May I have the lines from the one containing "VER MÁS TAPAS (531, 1506)" to the end of the entries, returned exactly and with nothing else?
--- DATA TO PROCESS ---
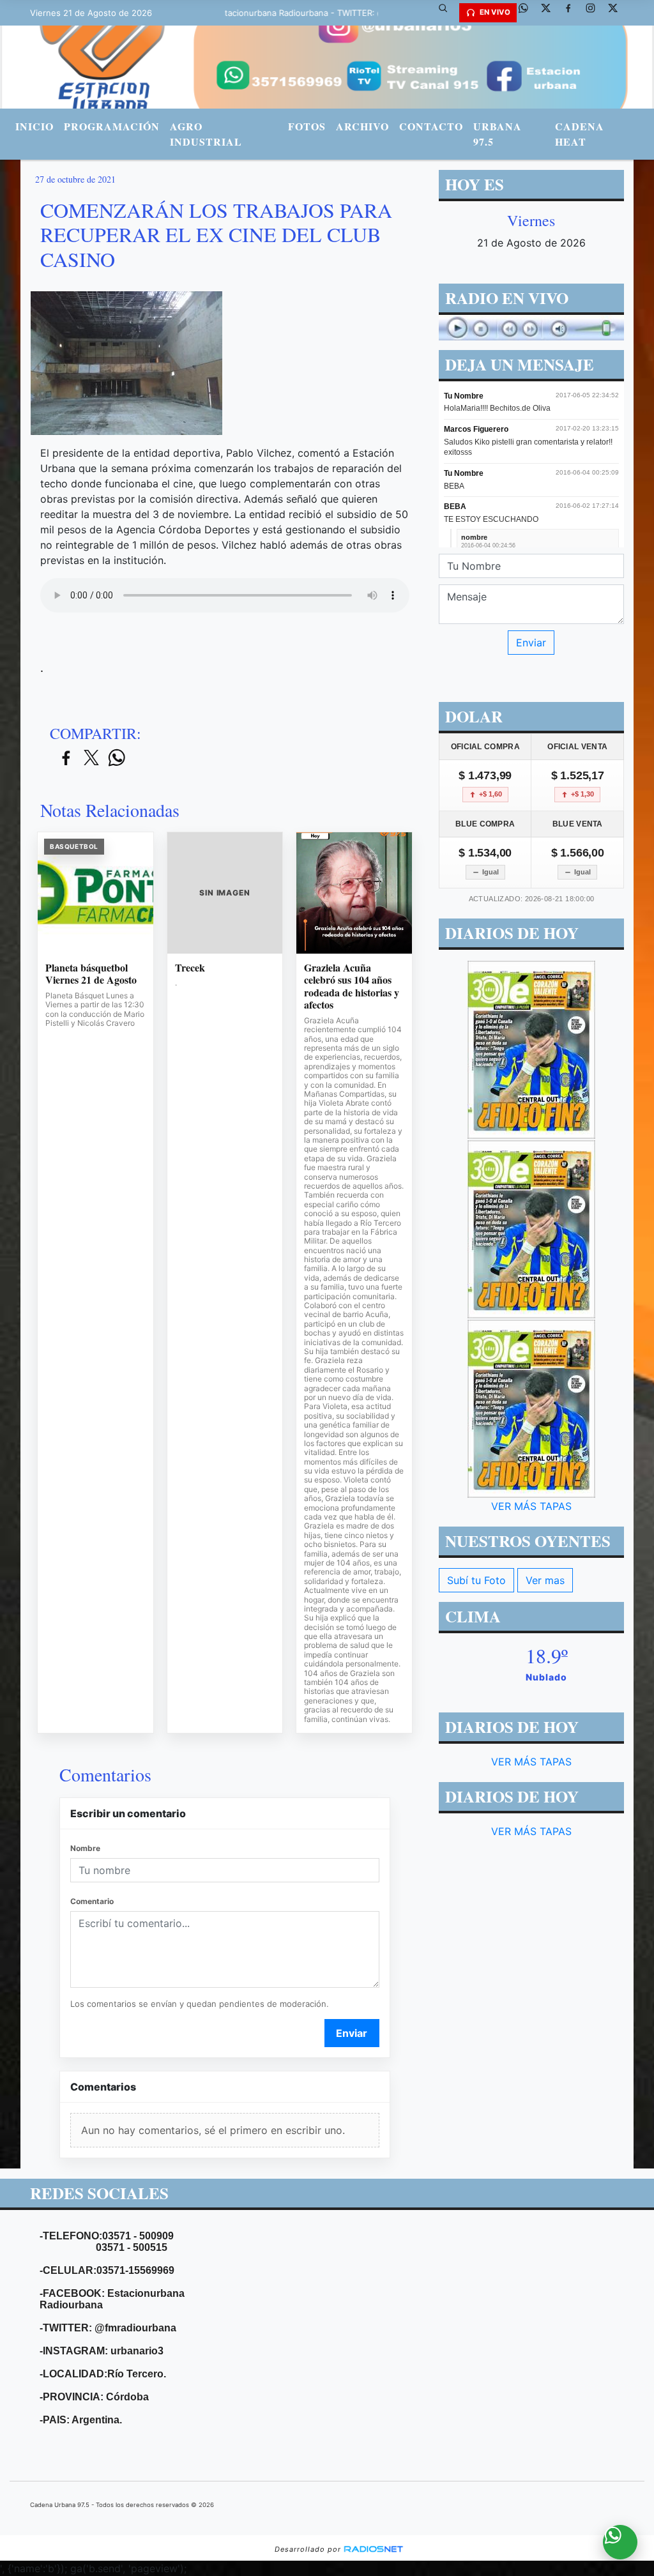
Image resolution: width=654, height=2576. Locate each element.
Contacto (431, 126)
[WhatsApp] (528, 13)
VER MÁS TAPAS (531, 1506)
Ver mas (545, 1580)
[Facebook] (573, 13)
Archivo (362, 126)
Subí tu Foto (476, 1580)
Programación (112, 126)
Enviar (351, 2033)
---
ANSWER TO THIS EXERCISE =
VER MÁS TAPAS (531, 1506)
Ver mas (545, 1580)
[Facebook] (573, 13)
Archivo (362, 126)
Subí tu Foto (476, 1580)
Programación (112, 126)
Enviar (351, 2033)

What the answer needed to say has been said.